Dalam banyak kasus, kekerasan terhadap perempuan - termasuk
pembunuhan - adalah lebih didasarkan pada budaya daripada alasan
keagamaan dan dibenarkan oleh kebutuhan untuk melindungi kehormatan
keluarga.
Pola perlakukan kejam ini juga serupa untuk negara-negara industri.
Beberapa studi yang dilakukan di Amerika Serikat mengungkapkan bahwa
setiap tahun sekitar 4 juta perempuan diserang secara fisik oleh suami
atau pasangan hidup mereka.
Menurut Laporan Dunia tentang Kekerasan dan Kesehatan WHO, antara 40
persen dan 70 persen dari korban pembunuhan perempuan di Australia,
Kanada, Israel, Afrika Selatan, Inggris, dan Amerika Serikat adalah
dibunuh oleh suami atau pacar mereka - sering dalam konteks hubungan
yang penuh kekerasan yang berkelanjutan.
Menurut sebuah studi di Amerika Serikat, kekerasan terhadap perempuan
bertanggung jawab atas sebagian besar kunjungan medis, dan untuk
kira-kira 1/3 dari kunjungan ruang gawat darurat.
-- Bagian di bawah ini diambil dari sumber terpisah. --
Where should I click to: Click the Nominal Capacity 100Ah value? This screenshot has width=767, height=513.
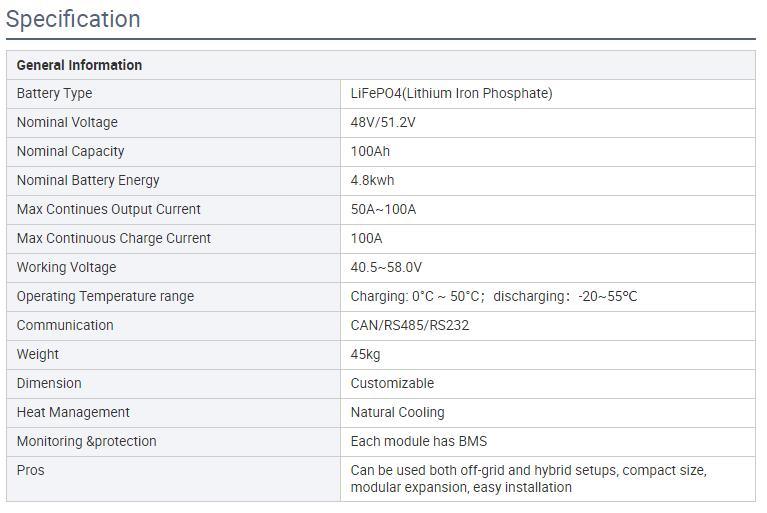pyautogui.click(x=370, y=151)
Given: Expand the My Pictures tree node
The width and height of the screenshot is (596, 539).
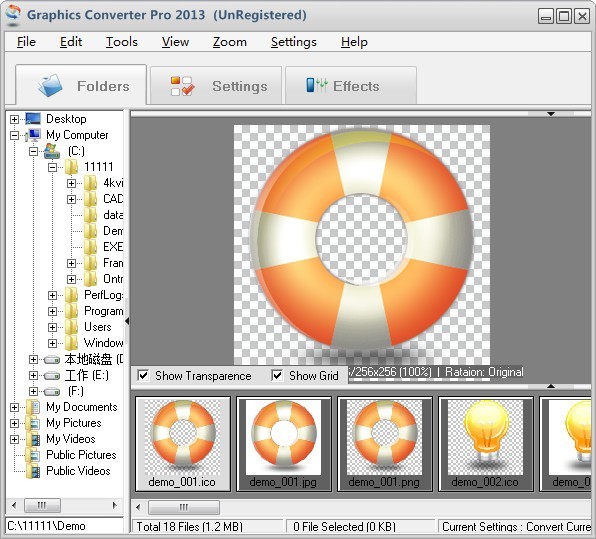Looking at the screenshot, I should pos(14,423).
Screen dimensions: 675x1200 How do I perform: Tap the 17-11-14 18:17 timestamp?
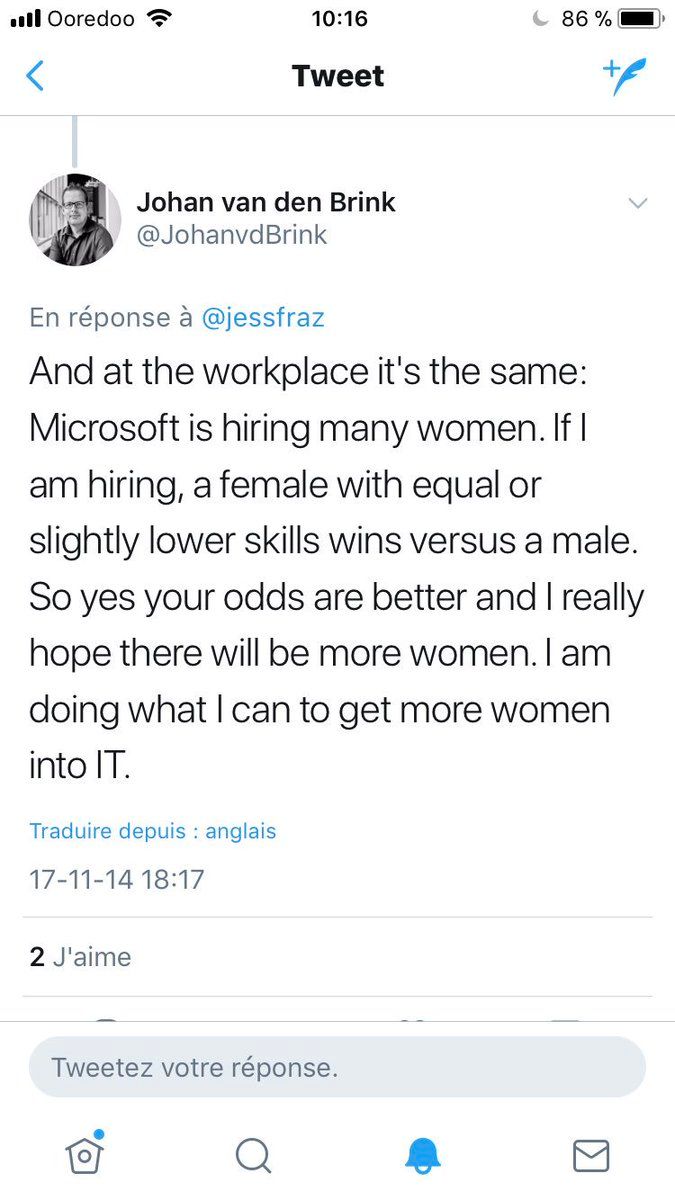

Studi lain menemukan
bahwa di Amerika Serikat, kekerasan dalam rumah tangga adalah yang
paling sering menyebabkan cedera pada perempuan yang dirawat di ruang
gawat darurat, lebih umum daripada gabungan antara kecelakaan kendaraan
bermotor dan perampokan.
Di Amerika Serikat, 25 persen pasien perempuan sakit jiwa yang
mencoba bunuh diri adalah korban kekerasan rumah tangga, seperti juga 85
persen perempuan dalam program penyalahgunaan narkoba. Studi yang
dilakukan di Pakistan, Australia, dan Amerika Serikat menunjukkan bahwa
perempuan korban kekerasan dalam rumah tangga lebih menderita depresi,
gelisah, dan fobia daripada wanita yang belum pernah mengalami
kekerasan.
Noeleen Heyzer, mantan direktur eksekutif UNIFEM, telah menyatakan,
"Kekerasan terhadap perempuan menghancurkan kehidupan orang, fragmen
masyarakat, dan menghalangi negara-negara untuk berkembang."
(EpochTimes/khl)
Sumber: http://erabaru.net
Ditulis oleh: César Chelala Kamis, 25 Maret 2010
Dr César Chelala adalah konsultan kesehatan masyarakat
internasional dan salah satu pemenang dari penghargaan Overseas Press
Club of America.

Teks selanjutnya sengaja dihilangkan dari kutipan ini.